Speech recognition without the HMM baggage
Eesen strips ASR down to a single RNN and CTC loss, leaving the phonetic decision trees and GMMs behind.

What it does Eesen is an end-to-end speech recognizer that trains one bi-directional LSTM to map audio directly to text. It drops the usual ASR scaffolding—no HMMs, no GMMs, no decision trees, and optionally no pronunciation dictionary if you model characters directly. The project follows Kaldi’s recipe conventions but replaces the acoustic modeling stack with a much leaner pipeline.
The interesting bit The decoding is where the project gets clever. Eesen offers two paths: a WFST-based decoder that folds in lexicons and language models the old-fashioned way, and an RNN-LM decoder (TensorFlow branch) that ditches the fixed lexicon entirely.
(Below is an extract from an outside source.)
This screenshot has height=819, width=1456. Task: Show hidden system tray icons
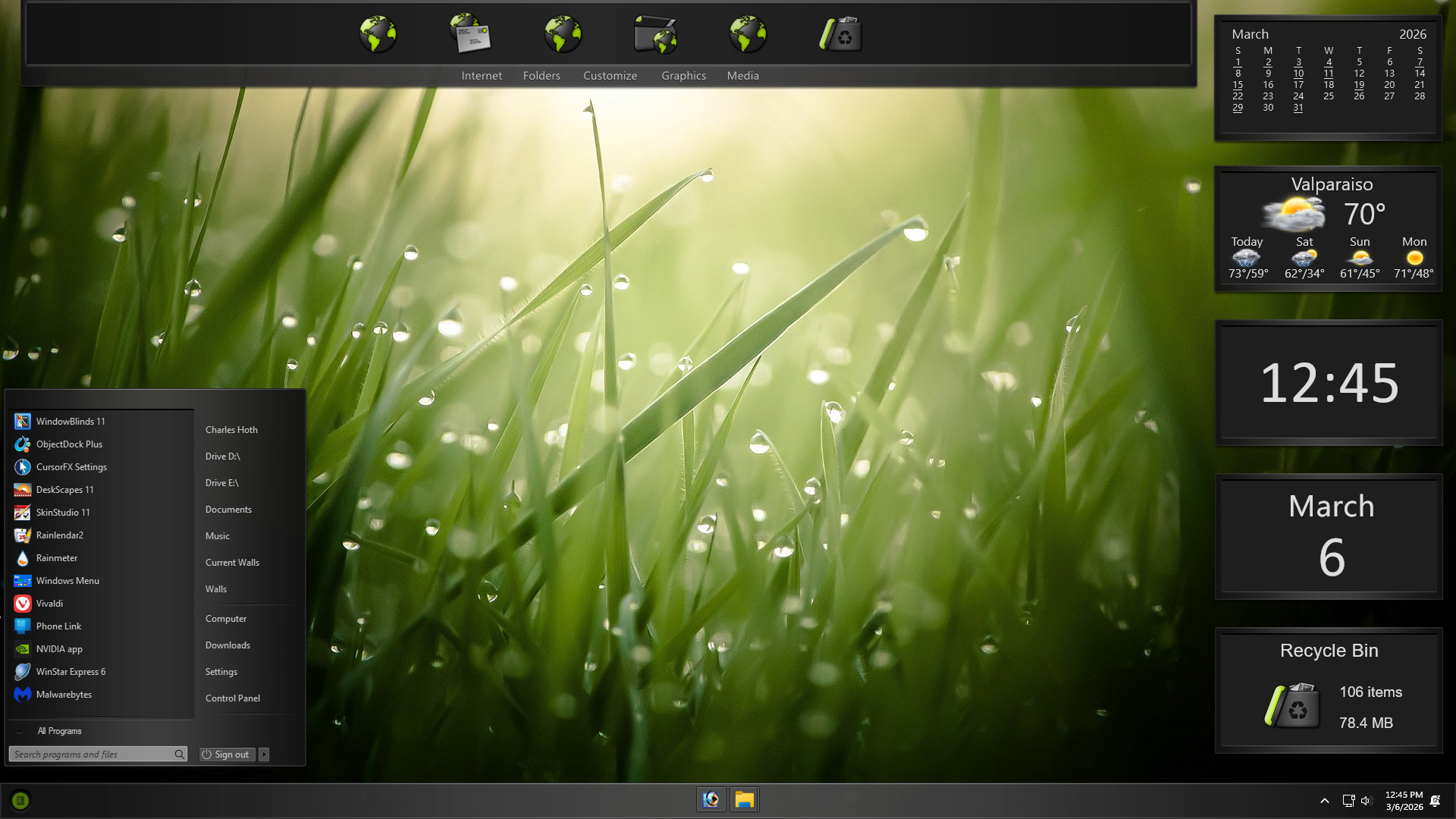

It’s a pragmatic split—use structure when you have it, learn it when you don’t.
Key highlights
- CTC loss handles alignment without forced phonetic segmentation
- GPU LSTM training with parallel utterance batching for speed
- WFST decoding integrates with standard n-gram language models
- Character-level modeling removes dictionary dependency
- Full example setups in
asr_egs/with both phoneme and character labels
Caveats
- The TensorFlow/RNN-LM decoder lives on a separate branch, not mainline
- Experimental results are per-example and not summarized; you’ll need to dig into each
RESULTSfile - 835 stars and last major activity circa 2015–2016 suggest maintenance mode
Verdict Worth a look if you’re teaching ASR or building a minimal baseline and want to understand what the traditional pipeline actually buys you. Skip it if you need production-grade support or modern transformer-based architectures.